*Dataset excerpts*:
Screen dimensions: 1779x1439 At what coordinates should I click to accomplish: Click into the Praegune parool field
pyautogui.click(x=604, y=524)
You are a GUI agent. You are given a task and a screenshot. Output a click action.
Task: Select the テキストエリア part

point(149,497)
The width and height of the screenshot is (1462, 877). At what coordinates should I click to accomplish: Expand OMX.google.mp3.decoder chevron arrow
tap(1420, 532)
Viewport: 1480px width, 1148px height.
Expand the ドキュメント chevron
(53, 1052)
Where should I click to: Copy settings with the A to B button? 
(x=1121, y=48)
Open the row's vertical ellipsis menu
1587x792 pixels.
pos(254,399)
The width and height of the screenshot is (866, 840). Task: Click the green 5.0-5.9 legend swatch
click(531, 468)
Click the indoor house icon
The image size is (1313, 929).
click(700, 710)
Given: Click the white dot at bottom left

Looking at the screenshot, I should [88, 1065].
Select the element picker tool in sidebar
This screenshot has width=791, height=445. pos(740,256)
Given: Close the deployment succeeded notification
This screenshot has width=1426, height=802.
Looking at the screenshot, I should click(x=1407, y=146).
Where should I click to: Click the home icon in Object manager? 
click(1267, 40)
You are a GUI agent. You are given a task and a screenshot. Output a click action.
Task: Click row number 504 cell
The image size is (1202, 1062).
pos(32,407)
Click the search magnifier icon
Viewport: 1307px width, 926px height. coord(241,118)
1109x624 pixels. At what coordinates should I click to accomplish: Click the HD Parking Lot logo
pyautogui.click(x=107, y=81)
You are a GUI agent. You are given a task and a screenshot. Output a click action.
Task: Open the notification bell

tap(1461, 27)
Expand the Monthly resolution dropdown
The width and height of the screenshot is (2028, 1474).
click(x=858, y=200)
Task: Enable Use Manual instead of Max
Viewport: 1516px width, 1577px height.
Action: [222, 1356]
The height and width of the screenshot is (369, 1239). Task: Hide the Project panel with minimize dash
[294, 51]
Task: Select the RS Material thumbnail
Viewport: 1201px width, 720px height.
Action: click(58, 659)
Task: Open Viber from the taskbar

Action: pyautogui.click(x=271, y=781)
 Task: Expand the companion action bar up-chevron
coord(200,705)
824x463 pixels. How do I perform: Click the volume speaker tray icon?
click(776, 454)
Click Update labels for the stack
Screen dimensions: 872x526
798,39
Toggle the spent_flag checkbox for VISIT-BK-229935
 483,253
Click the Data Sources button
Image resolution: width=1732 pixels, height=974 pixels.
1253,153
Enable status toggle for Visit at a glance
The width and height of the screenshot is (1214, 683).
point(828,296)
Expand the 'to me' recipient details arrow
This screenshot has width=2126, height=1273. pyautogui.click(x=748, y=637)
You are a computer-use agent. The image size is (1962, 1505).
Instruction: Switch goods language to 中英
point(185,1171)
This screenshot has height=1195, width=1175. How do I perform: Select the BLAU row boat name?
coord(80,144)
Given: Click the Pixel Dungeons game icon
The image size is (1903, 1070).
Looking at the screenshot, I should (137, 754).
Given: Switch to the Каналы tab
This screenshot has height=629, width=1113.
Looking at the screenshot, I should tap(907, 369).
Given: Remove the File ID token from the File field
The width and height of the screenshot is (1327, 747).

*What is required*: Retype the entire listing word for word.

*Reply to the exercise*:
Screen dimensions: 1779x1439 At what coordinates should I click to accomplish: Click into the Praegune parool field
pyautogui.click(x=604, y=524)
You are a GUI agent. You are given a task and a screenshot. Output a click action.
Task: Select the テキストエリア part

point(149,497)
The width and height of the screenshot is (1462, 877). At what coordinates should I click to accomplish: Expand OMX.google.mp3.decoder chevron arrow
tap(1420, 532)
Viewport: 1480px width, 1148px height.
Expand the ドキュメント chevron
(53, 1052)
Where should I click to: Copy settings with the A to B button? 
(x=1121, y=48)
Open the row's vertical ellipsis menu
1587x792 pixels.
pos(254,399)
The width and height of the screenshot is (866, 840). Task: Click the green 5.0-5.9 legend swatch
click(531, 468)
Click the indoor house icon
The image size is (1313, 929).
click(700, 710)
Given: Click the white dot at bottom left

Looking at the screenshot, I should [88, 1065].
Select the element picker tool in sidebar
This screenshot has width=791, height=445. pos(740,256)
Given: Close the deployment succeeded notification
This screenshot has width=1426, height=802.
Looking at the screenshot, I should click(x=1407, y=146).
Where should I click to: Click the home icon in Object manager? 
click(1267, 40)
You are a GUI agent. You are given a task and a screenshot. Output a click action.
Task: Click row number 504 cell
The image size is (1202, 1062).
pos(32,407)
Click the search magnifier icon
Viewport: 1307px width, 926px height. coord(241,118)
1109x624 pixels. At what coordinates should I click to accomplish: Click the HD Parking Lot logo
pyautogui.click(x=107, y=81)
You are a GUI agent. You are given a task and a screenshot. Output a click action.
Task: Open the notification bell

tap(1461, 27)
Expand the Monthly resolution dropdown
The width and height of the screenshot is (2028, 1474).
click(x=858, y=200)
Task: Enable Use Manual instead of Max
Viewport: 1516px width, 1577px height.
Action: [222, 1356]
The height and width of the screenshot is (369, 1239). Task: Hide the Project panel with minimize dash
[294, 51]
Task: Select the RS Material thumbnail
Viewport: 1201px width, 720px height.
Action: click(58, 659)
Task: Open Viber from the taskbar

Action: pyautogui.click(x=271, y=781)
 Task: Expand the companion action bar up-chevron
coord(200,705)
824x463 pixels. How do I perform: Click the volume speaker tray icon?
click(776, 454)
Click Update labels for the stack
Screen dimensions: 872x526
798,39
Toggle the spent_flag checkbox for VISIT-BK-229935
 483,253
Click the Data Sources button
Image resolution: width=1732 pixels, height=974 pixels.
1253,153
Enable status toggle for Visit at a glance
The width and height of the screenshot is (1214, 683).
point(828,296)
Expand the 'to me' recipient details arrow
This screenshot has width=2126, height=1273. pyautogui.click(x=748, y=637)
You are a computer-use agent. The image size is (1962, 1505).
Instruction: Switch goods language to 中英
point(185,1171)
This screenshot has height=1195, width=1175. How do I perform: Select the BLAU row boat name?
coord(80,144)
Given: Click the Pixel Dungeons game icon
The image size is (1903, 1070).
Looking at the screenshot, I should (137, 754).
Given: Switch to the Каналы tab
This screenshot has height=629, width=1113.
Looking at the screenshot, I should tap(907, 369).
Given: Remove the File ID token from the File field
The width and height of the screenshot is (1327, 747).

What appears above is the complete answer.